In 1914 William Lever decided to diversify his palm oil empire. Margarine, he thought, had the potential to be a much bigger market than soap, because consumers would always be willing to spend more on feeding themselves than on washing. In the 1880s, Lever and his brother James – the children of a grocer from Bolton – had created Sunlight soap, one of the biggest brands in late Victorian England. The breakthrough wasn’t the soap itself, but the way it was marketed: in individual bars packaged in colourful boxes, rather than in giant slabs sliced off by the pound in grocery shops. To give it the right amount of lather, Sunlight was 41.9 per cent palm kernel oil. By the 1890s, Lever Brothers were selling 2400 tons of Sunlight soap per week, churned out at their factory in Warrington along with Lux Flakes and Vim. But Lever still felt jealous of the people he called ‘Butterine makers’. He often had to compete for raw materials with margarine manufacturers and finally decided that the best course of action was to join them. A civil servant who had dealings with Lever observed that at first glance he seemed ‘a rather insignificant little fellow’, but soon decided he ‘had never met a man who was so obviously a megalomaniac’. During the First World War, British margarine production, led by Lever, increased from 78,000 to 238,000 tons a year. In 1929, four years after his death, Lever Brothers merged with the Margarine Union to form the consumer goods giant Unilever, many of whose flagship products, from Dove soap to Pot Noodle, are still based on palm oil.

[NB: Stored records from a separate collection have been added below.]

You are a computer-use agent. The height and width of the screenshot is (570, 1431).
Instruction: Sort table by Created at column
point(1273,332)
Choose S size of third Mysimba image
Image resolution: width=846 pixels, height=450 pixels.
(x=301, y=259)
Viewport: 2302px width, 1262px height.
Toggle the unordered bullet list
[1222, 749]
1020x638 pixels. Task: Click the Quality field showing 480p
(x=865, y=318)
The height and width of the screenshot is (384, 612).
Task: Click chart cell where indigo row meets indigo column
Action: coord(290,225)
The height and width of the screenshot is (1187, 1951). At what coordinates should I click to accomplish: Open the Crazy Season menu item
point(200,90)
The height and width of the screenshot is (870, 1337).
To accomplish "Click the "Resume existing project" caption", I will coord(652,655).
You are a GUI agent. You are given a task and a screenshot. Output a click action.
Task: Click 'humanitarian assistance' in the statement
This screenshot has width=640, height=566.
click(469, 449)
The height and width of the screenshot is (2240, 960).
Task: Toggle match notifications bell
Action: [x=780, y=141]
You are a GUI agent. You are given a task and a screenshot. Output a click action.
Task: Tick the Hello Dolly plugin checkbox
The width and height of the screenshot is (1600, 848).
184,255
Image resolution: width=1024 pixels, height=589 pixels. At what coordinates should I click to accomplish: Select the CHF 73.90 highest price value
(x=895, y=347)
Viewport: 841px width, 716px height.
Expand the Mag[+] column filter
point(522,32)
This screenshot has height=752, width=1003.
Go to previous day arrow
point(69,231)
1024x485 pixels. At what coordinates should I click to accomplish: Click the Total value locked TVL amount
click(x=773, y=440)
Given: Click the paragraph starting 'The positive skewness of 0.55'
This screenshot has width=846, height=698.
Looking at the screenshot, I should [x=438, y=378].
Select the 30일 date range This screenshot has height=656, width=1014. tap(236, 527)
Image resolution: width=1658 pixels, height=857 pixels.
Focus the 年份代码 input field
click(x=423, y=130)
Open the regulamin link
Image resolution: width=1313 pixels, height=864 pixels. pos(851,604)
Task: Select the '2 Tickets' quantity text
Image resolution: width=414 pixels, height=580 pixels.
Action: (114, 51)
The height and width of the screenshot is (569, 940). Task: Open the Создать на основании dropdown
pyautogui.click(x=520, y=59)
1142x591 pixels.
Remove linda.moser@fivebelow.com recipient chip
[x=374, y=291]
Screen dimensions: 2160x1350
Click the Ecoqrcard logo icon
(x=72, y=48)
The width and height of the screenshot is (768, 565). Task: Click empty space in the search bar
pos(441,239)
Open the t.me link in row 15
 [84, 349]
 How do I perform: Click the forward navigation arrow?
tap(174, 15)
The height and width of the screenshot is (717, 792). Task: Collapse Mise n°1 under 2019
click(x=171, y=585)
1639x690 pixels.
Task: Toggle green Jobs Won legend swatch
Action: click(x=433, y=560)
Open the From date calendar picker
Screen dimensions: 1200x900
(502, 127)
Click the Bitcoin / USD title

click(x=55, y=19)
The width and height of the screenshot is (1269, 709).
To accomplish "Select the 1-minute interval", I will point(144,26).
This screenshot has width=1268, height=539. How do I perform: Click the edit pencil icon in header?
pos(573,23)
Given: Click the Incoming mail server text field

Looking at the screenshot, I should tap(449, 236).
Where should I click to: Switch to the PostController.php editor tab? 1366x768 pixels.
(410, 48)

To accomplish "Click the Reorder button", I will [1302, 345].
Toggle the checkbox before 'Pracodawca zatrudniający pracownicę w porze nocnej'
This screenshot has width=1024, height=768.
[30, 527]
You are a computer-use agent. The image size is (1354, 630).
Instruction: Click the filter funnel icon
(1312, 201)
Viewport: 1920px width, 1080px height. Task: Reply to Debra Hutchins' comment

Palm oil is the most widely consumed fat on the planet, far ahead of other vegetable oils such as soy, sunflower, peanut, coconut or rapeseed (not to mention animal fats such as lard and butter). But in its early days as an industrial product in the 19th century, it was uncertain whether palm oil would gain wide currency as a food in the West (it had long been produced and used in Africa). The closest the average Victorian came to palm oil as a foodstuff was its use as a coating to stop the tin used for canned food oxidising. As Jonathan Robins notes in Oil Palm: A Global History, ‘few people in the industrialised world ate much palm oil until the 1920s.’ In the United States, it wasn’t officially recognised as a food until 1930 (dairy farmers had fought hard against the new ‘oleomargarine’ industry).
In the US and the UK, palm oil seemed unappetising because, as Robins writes, ‘palm oil grease was a highly visible and smellable part of the experience’ on steam railways. At every stop, a man walked down both sides of the train carrying a grease box and a wooden knife, and smeared lumps of grease (made from a mixture of palm and tallow) on the wheels. Anyone who had witnessed and smelled this ritual – or seen the rats feasting on the leftover contents of the grease boxes – might not feel all that keen to spread palm oil margarine on their bread. Nevertheless, it soon became a staple of the British diet, unrecognisable because the refined version had no smell and virtually no taste.